Orange County supervisors accepted the 20,000 acres in June, though Bren’s proposal had been announced the year before – and anticipated for 20 years. It increased OC Parks’ landholdings by 50 percent in a single stroke, and caps Irvine Co. land donations over the past century that amount to more than half of the historic Irvine Ranch that stretched across the county’s midsection.

Public access to what was once the domain of cattle and cowboys will gradually increase in coming years.

Hikers, bicyclists and horseback riders already have free access once a month to the Limestone Canyon section, spanning more than 5,000 acres adjacent to Whiting Ranch and home to “The Sinks” – a “breathtaking geological formation” that is “one of the wonders of Orange County, and should be seen by all,” Orange County supervisor Bill Campbell told the group.

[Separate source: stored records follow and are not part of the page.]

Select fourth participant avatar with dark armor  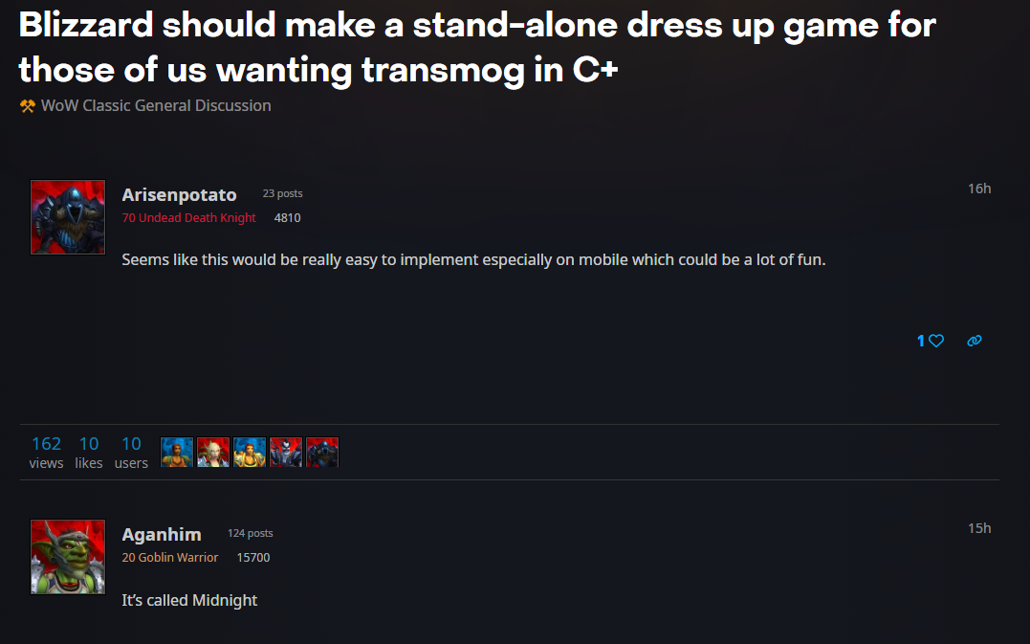click(x=286, y=452)
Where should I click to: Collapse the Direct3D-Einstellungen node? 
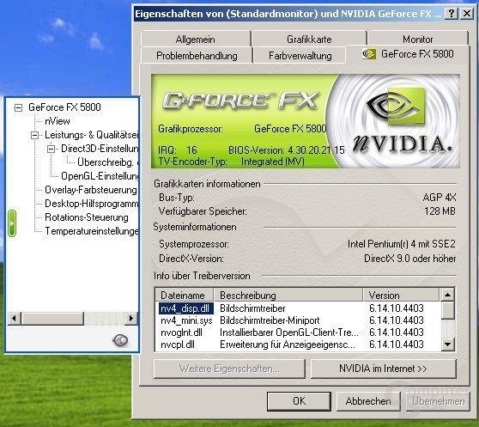click(x=51, y=149)
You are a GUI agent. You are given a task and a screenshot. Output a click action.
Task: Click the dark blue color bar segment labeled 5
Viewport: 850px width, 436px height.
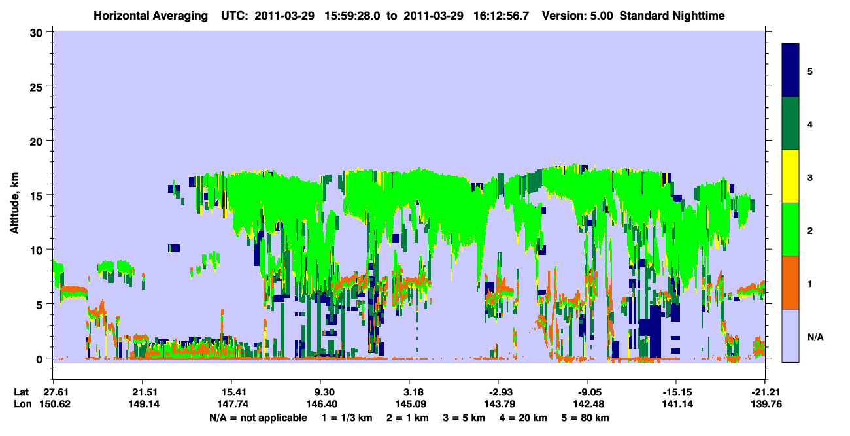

And there are other programs and outings on the property led by docents.

Bren’s gift also includes Fremont Canyon, full of poppies in spring, Weir Canyon, full of oak woodlands and mule deer, and Loma Ridge, from which the ocean and downtown Los Angeles were visible Tuesday, with skies blown clear by wind.

Mountain lions frequent the property, raptors hunt rodents in the scrub, owls hoot at night.

“It’s almost like having an entire national park, as a centerpiece, located right here in the middle of Orange County,” Bren told the group. “What’s more, it’s the largest urban open space in the United States. In fact, more than 30 million people live less than 30 minutes from this pristine natural treasure.”

Much of the land is protected under Orange County’s Natural Communities Conservation Plan, an umbrella of land management meant to preserve suitable habitat for a variety of native species.

So OC Parks must balance public access with habitat protection – perhaps keeping some sections closed even as more of the land is opened to the public in the years to come.

For the next three years, the Irvine Ranch Conservancy, created by the Irvine Co. to manage wild lands, will continue conducting research, education and restoration on the property.

Environmental groups, including some that questioned the land transfer and the county’s ability to manage and fund it, studied the proposal carefully before lending their support.